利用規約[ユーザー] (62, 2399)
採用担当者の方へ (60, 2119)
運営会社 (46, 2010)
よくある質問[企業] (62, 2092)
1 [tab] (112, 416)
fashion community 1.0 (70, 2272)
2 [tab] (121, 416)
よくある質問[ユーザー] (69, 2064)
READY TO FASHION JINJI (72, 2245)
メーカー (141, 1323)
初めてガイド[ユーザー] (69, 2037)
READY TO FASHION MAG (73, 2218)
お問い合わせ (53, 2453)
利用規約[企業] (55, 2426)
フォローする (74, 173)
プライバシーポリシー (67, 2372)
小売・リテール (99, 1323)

...

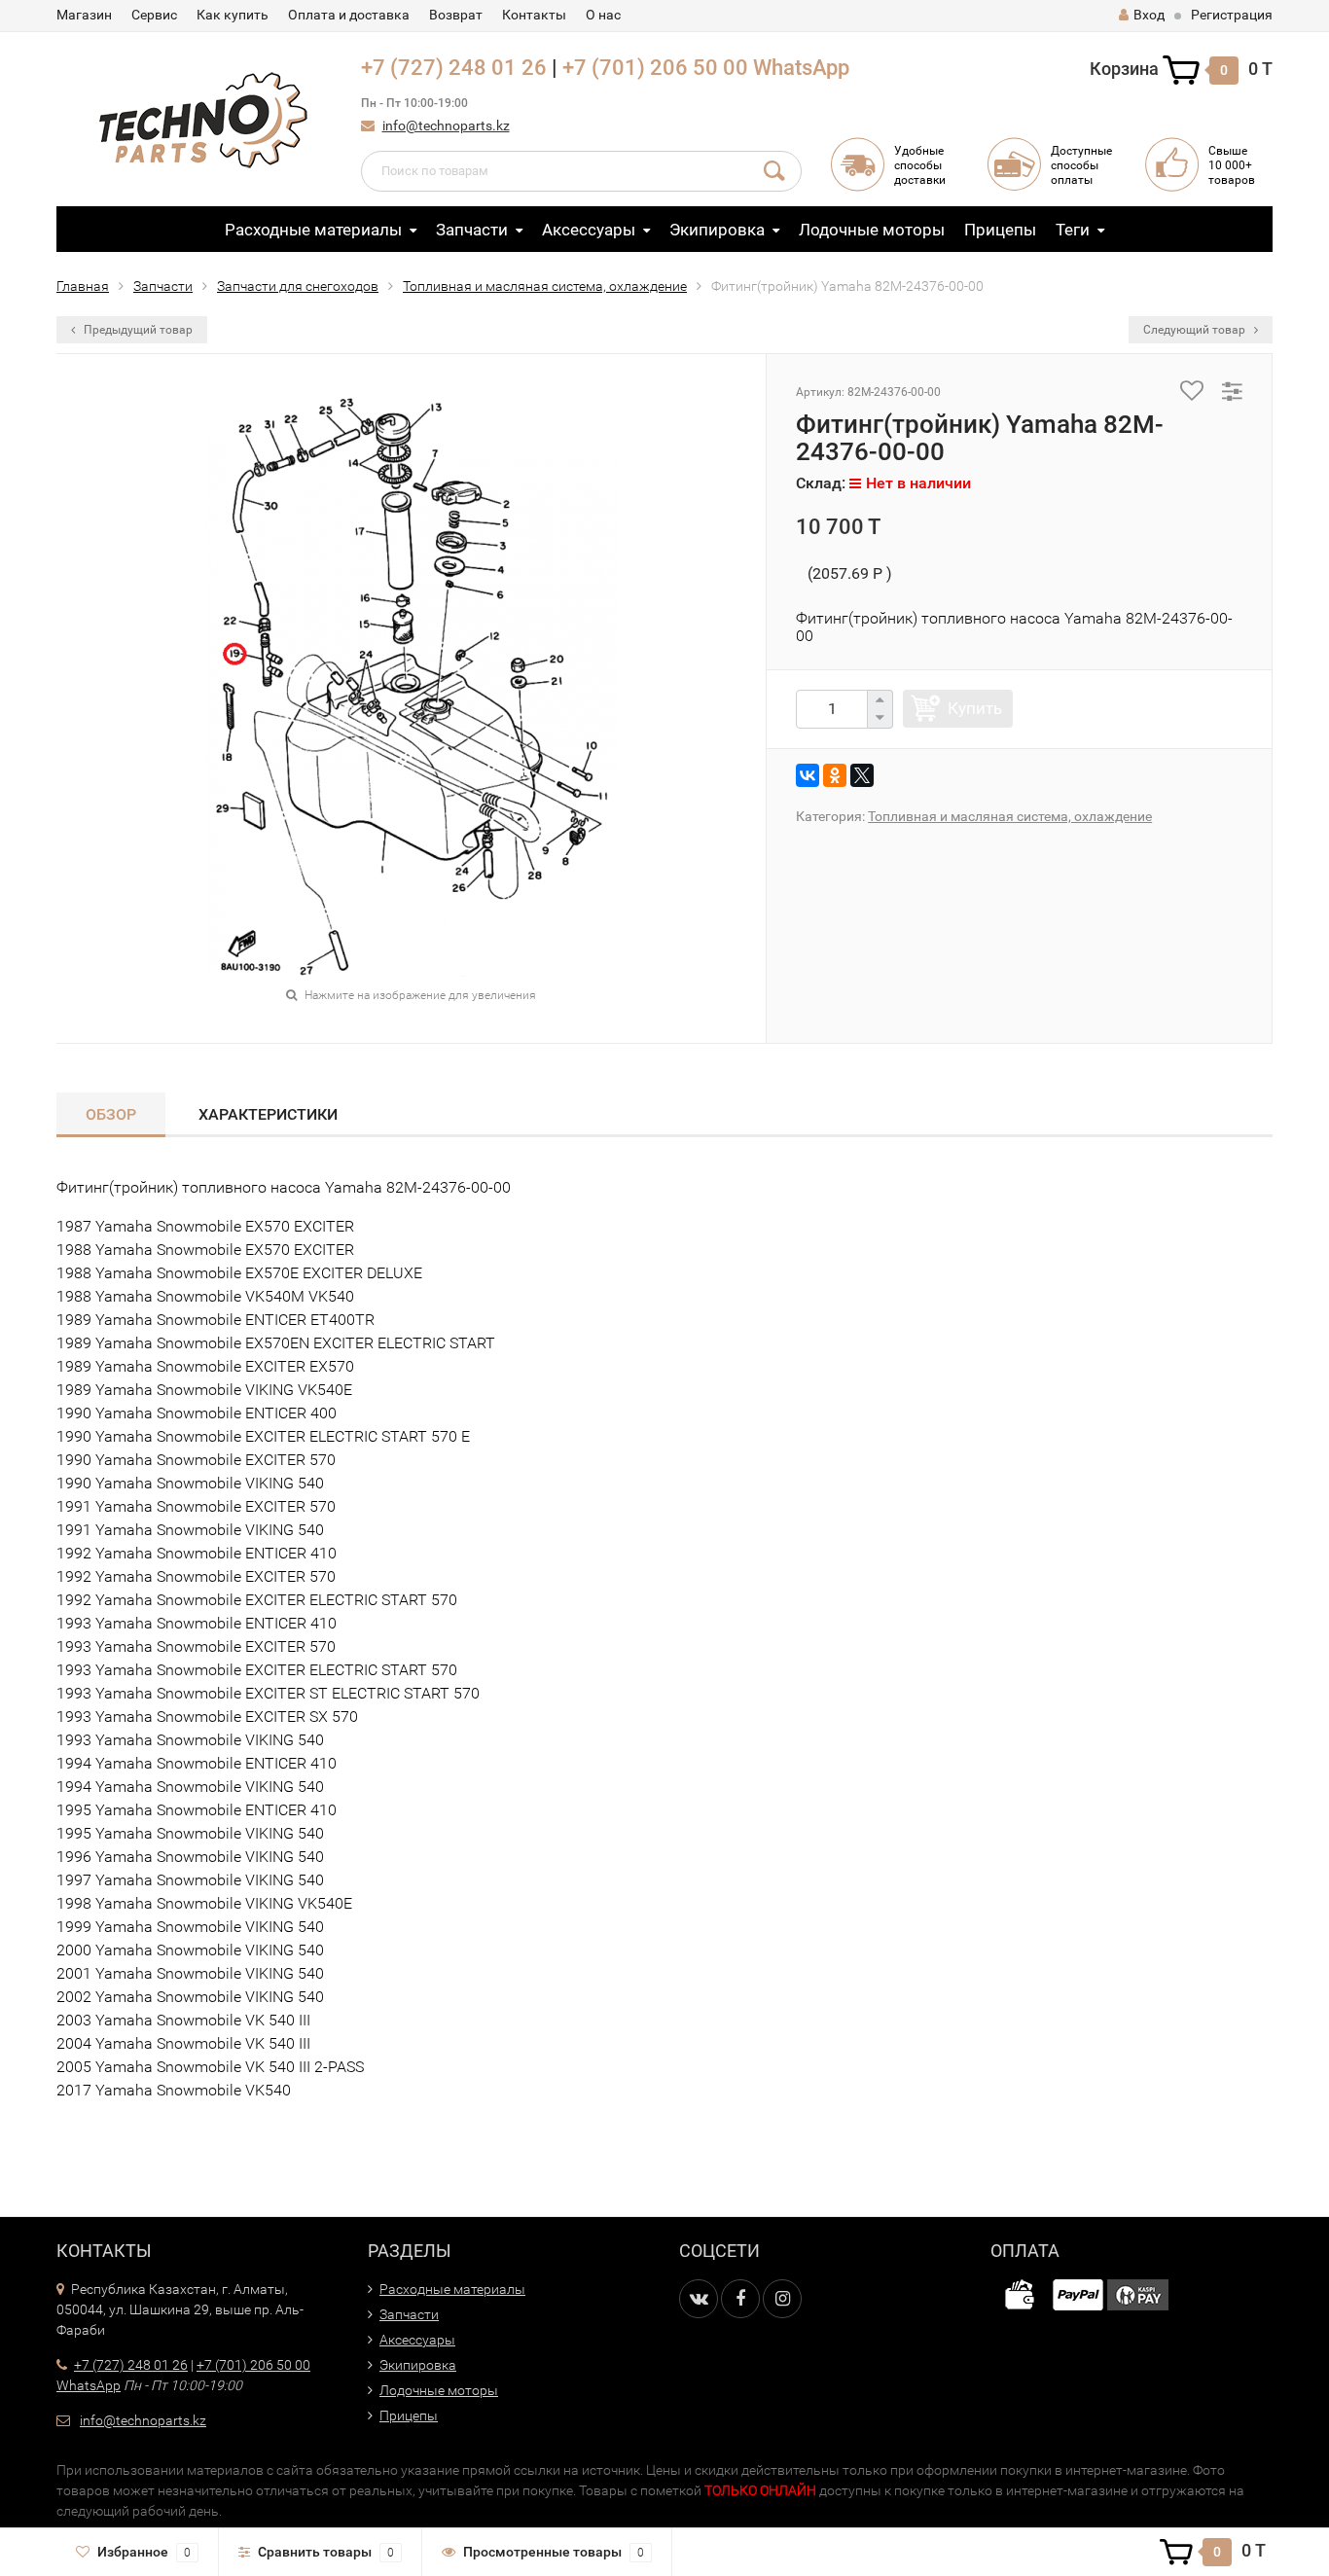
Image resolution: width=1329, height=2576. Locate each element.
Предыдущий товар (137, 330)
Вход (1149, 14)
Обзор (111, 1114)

> [Exercise aim] In the entries above, find the line with "利用規約[ユーザー] (62, 2399)" and the line with "小売・リテール (99, 1323)", then set down exactly those two and every line between them, nothing else.

> [Answer section]
利用規約[ユーザー] (62, 2399)
採用担当者の方へ (60, 2119)
運営会社 (46, 2010)
よくある質問[企業] (62, 2092)
1 [tab] (112, 416)
fashion community 1.0 (70, 2272)
2 [tab] (121, 416)
よくある質問[ユーザー] (69, 2064)
READY TO FASHION JINJI (72, 2245)
メーカー (141, 1323)
初めてガイド[ユーザー] (69, 2037)
READY TO FASHION MAG (73, 2218)
お問い合わせ (53, 2453)
利用規約[企業] (55, 2426)
フォローする (74, 173)
プライバシーポリシー (67, 2372)
小売・リテール (99, 1323)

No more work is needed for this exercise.